Geschickt hatten Olivinn ihre Gäste, die sich zahlreich im sehr lounchig eingerichteten Foyer mit flachen Sofas und Stehlampen lümmelten, auf diese Symbiose vorbereitet und ganz minimalistisch angefangen. Ein wenig Selbstarrangiertes von Sinem Altem, mit Jazzcharakter und Liebe zum Experiment. Immer mal wieder griff sie in die Seiten ihres Klaviers und veränderte so dessen Klang.
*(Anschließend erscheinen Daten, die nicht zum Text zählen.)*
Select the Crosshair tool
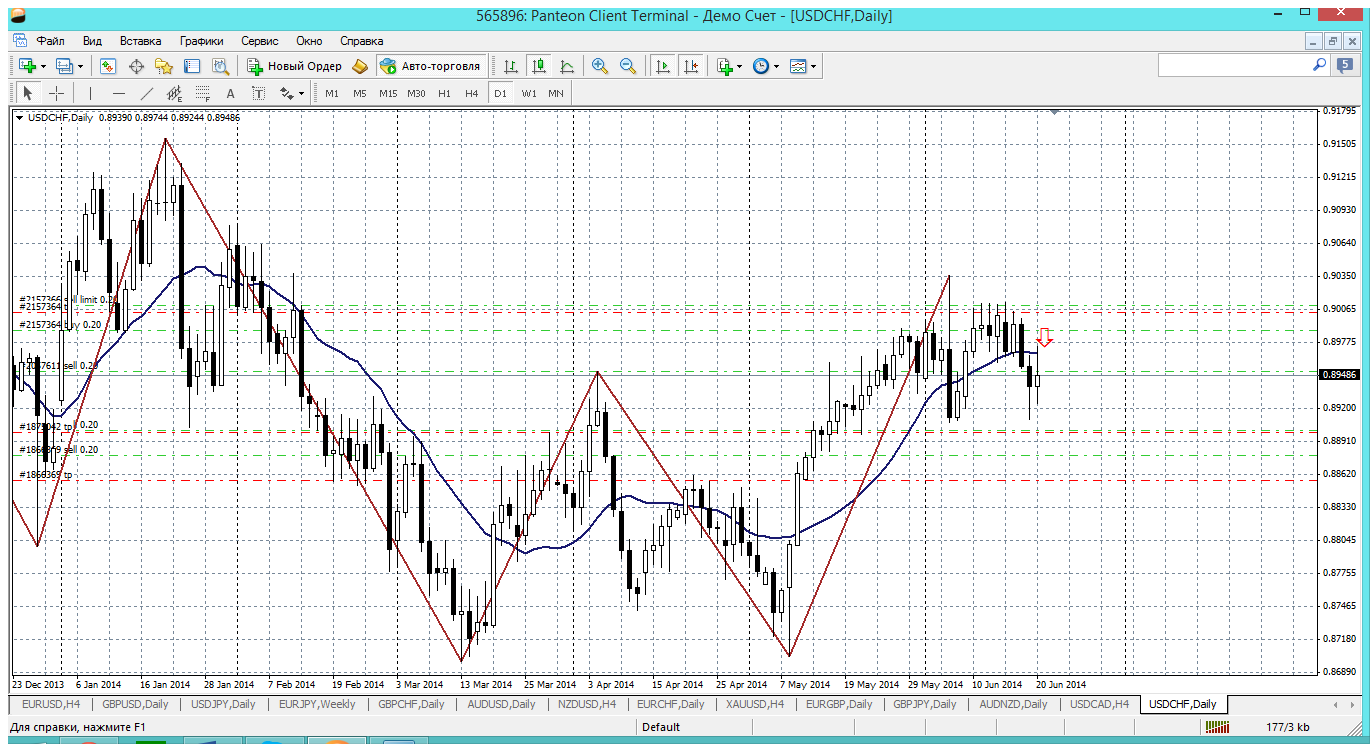The height and width of the screenshot is (744, 1370). (57, 93)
Viel Traditionelles, mit der Melodramatik des Abendlandes gewürzt, die sich vor allem durch das kehlig klingende Duduk, ein armenisches Blasinstrument, aufbaute. Unterstützt übrigens von Bügüm Tüzemens Gesang, der so viele Nuancen hatte wie die Musik des Abends. Die schwarz ummalten Augen, der rotgeschminkte Mund und das schwarzseidene Kleid unterstrichen die eindrucksvolle Präsenz der Musikerin und verliehen dem operettenhaften Gesang von Schubertstücken, der Jazzstimme zu Sinem Altems „Luftballons“ oder der Arie „Caro mio ben“ die jeweils feierliche oder ernsthafte Note.
Nur eine Frau mit so viel Präsenz konnte, in Kombination mit dem ebenso eindrucksvollen, mal weichem, mal ausladendem, mal slapstickhaftem Klavierspiel von Sinem Altem, der zurückhaltenden Klarinette von Miguel Perez Inesta, dem gekonnten Spiel von Özgür Ersoy auf Duduk, Zurna oder Baglama und der innovativen, geschickt eingesetzten Percussion von Axel Meier das Publikum so motivieren, dass mit Übergabe des Programms an DJ Ipek die Tanzfläche voll war und bis gegen 1 Uhr auch nie ganz leer wurde.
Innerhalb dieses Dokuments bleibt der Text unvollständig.